The data.
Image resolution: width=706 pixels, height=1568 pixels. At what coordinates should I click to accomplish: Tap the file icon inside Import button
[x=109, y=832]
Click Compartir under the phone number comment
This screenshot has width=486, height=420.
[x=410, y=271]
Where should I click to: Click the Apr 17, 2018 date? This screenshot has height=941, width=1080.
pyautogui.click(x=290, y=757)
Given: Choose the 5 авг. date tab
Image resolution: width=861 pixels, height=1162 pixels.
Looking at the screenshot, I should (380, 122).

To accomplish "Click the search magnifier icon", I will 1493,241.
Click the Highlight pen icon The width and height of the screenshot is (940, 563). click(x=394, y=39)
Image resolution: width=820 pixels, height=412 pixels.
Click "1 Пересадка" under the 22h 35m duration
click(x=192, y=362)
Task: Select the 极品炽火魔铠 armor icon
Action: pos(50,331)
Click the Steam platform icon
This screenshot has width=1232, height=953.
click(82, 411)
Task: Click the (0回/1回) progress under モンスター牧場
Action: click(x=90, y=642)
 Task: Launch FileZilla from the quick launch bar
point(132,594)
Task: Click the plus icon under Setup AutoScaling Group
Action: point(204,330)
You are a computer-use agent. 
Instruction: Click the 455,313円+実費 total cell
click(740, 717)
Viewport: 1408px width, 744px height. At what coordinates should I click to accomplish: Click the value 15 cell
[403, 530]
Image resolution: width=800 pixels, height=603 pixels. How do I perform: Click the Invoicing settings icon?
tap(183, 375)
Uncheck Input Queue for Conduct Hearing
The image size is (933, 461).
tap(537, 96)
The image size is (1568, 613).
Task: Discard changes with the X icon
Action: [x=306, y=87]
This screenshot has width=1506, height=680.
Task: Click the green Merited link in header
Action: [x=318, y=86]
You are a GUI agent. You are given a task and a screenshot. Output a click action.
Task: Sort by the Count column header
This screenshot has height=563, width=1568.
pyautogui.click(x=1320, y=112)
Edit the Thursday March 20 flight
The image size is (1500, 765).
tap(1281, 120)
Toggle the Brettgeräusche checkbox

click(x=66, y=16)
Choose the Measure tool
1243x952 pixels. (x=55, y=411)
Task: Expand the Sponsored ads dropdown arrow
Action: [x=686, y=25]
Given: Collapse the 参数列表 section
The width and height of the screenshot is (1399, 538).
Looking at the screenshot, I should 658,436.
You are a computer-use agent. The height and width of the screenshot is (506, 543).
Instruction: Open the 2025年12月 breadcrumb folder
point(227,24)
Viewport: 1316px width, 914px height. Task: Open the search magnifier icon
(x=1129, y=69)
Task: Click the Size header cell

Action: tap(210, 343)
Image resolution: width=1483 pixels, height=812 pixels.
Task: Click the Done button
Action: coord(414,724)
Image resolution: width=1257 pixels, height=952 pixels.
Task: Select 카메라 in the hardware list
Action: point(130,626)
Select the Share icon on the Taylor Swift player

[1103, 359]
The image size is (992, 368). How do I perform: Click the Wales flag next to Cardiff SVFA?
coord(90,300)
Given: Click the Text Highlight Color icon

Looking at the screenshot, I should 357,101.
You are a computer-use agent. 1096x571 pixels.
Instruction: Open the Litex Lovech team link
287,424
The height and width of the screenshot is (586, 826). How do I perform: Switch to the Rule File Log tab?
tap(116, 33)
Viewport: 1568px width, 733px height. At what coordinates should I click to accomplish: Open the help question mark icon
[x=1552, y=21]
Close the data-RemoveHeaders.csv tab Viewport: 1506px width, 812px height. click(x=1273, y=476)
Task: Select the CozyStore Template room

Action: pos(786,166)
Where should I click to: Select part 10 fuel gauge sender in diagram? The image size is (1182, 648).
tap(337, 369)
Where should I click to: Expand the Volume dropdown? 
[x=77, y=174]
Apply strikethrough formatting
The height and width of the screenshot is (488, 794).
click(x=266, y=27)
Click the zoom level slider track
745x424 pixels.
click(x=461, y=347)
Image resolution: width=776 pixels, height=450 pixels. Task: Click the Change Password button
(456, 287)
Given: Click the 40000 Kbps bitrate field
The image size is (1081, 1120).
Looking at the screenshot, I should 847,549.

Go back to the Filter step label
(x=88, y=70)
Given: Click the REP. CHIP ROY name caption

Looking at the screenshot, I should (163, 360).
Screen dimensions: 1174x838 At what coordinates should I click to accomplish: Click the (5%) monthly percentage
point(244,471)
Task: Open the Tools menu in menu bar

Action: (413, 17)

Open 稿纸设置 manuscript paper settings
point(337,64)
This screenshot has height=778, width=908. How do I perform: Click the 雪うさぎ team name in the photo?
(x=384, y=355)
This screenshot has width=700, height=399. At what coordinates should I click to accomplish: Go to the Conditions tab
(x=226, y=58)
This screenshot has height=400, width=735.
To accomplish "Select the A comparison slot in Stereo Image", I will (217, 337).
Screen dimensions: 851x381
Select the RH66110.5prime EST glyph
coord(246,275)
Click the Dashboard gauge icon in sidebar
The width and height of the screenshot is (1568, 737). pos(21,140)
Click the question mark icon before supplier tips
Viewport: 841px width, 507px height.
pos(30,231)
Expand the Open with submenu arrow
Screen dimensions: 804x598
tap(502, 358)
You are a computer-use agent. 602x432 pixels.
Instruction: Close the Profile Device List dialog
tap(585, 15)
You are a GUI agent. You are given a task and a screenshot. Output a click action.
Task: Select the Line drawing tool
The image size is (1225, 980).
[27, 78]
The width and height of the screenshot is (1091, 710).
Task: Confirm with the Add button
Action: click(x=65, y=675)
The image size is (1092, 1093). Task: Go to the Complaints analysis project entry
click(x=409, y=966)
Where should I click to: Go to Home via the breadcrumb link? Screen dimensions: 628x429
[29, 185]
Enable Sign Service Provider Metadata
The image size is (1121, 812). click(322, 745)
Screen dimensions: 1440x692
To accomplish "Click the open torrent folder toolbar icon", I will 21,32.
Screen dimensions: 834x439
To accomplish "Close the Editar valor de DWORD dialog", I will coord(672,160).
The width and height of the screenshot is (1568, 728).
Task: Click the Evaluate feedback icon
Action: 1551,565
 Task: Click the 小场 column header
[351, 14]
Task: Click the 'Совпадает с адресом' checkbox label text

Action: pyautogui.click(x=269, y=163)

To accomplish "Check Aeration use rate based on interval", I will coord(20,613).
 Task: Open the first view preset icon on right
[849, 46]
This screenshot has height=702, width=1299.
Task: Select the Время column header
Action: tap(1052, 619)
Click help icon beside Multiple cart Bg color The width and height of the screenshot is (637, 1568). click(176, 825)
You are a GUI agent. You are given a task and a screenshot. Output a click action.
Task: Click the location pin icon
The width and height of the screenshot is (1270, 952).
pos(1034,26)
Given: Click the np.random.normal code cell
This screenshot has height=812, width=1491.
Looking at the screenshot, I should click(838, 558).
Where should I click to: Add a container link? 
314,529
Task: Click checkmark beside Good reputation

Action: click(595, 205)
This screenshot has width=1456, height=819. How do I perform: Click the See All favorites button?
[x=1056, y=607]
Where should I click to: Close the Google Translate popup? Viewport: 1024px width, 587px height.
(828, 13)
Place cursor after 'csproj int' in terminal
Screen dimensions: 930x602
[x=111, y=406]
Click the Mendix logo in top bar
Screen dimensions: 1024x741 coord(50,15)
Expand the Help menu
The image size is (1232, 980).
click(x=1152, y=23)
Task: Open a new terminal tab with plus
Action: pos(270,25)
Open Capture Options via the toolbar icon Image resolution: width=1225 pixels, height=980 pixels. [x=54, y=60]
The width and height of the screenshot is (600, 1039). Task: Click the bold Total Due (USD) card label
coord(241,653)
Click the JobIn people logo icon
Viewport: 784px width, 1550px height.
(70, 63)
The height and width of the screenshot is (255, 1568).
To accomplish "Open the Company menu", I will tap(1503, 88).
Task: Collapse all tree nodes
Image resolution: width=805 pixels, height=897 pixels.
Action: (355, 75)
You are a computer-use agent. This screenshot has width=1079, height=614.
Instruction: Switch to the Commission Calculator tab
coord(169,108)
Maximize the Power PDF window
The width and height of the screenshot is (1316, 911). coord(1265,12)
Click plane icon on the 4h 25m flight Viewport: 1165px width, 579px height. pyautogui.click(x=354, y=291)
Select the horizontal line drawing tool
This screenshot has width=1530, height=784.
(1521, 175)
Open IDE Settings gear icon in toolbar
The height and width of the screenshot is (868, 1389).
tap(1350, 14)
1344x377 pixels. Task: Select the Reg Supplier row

About this exercise. Which lines should be output? Exactly those from the first line of the data through the line containing "Uncheck Input Queue for Conduct Hearing", inclusive.

Exercise result.
Image resolution: width=706 pixels, height=1568 pixels. At what coordinates should I click to accomplish: Tap the file icon inside Import button
[x=109, y=832]
Click Compartir under the phone number comment
This screenshot has width=486, height=420.
[x=410, y=271]
Where should I click to: Click the Apr 17, 2018 date? This screenshot has height=941, width=1080.
pyautogui.click(x=290, y=757)
Given: Choose the 5 авг. date tab
Image resolution: width=861 pixels, height=1162 pixels.
Looking at the screenshot, I should (380, 122).

To accomplish "Click the search magnifier icon", I will 1493,241.
Click the Highlight pen icon The width and height of the screenshot is (940, 563). click(x=394, y=39)
Image resolution: width=820 pixels, height=412 pixels.
Click "1 Пересадка" under the 22h 35m duration
click(x=192, y=362)
Task: Select the 极品炽火魔铠 armor icon
Action: pos(50,331)
Click the Steam platform icon
This screenshot has width=1232, height=953.
click(82, 411)
Task: Click the (0回/1回) progress under モンスター牧場
Action: click(x=90, y=642)
 Task: Launch FileZilla from the quick launch bar
point(132,594)
Task: Click the plus icon under Setup AutoScaling Group
Action: point(204,330)
You are a computer-use agent. 
Instruction: Click the 455,313円+実費 total cell
click(740, 717)
Viewport: 1408px width, 744px height. At what coordinates should I click to accomplish: Click the value 15 cell
[403, 530]
Image resolution: width=800 pixels, height=603 pixels. How do I perform: Click the Invoicing settings icon?
tap(183, 375)
Uncheck Input Queue for Conduct Hearing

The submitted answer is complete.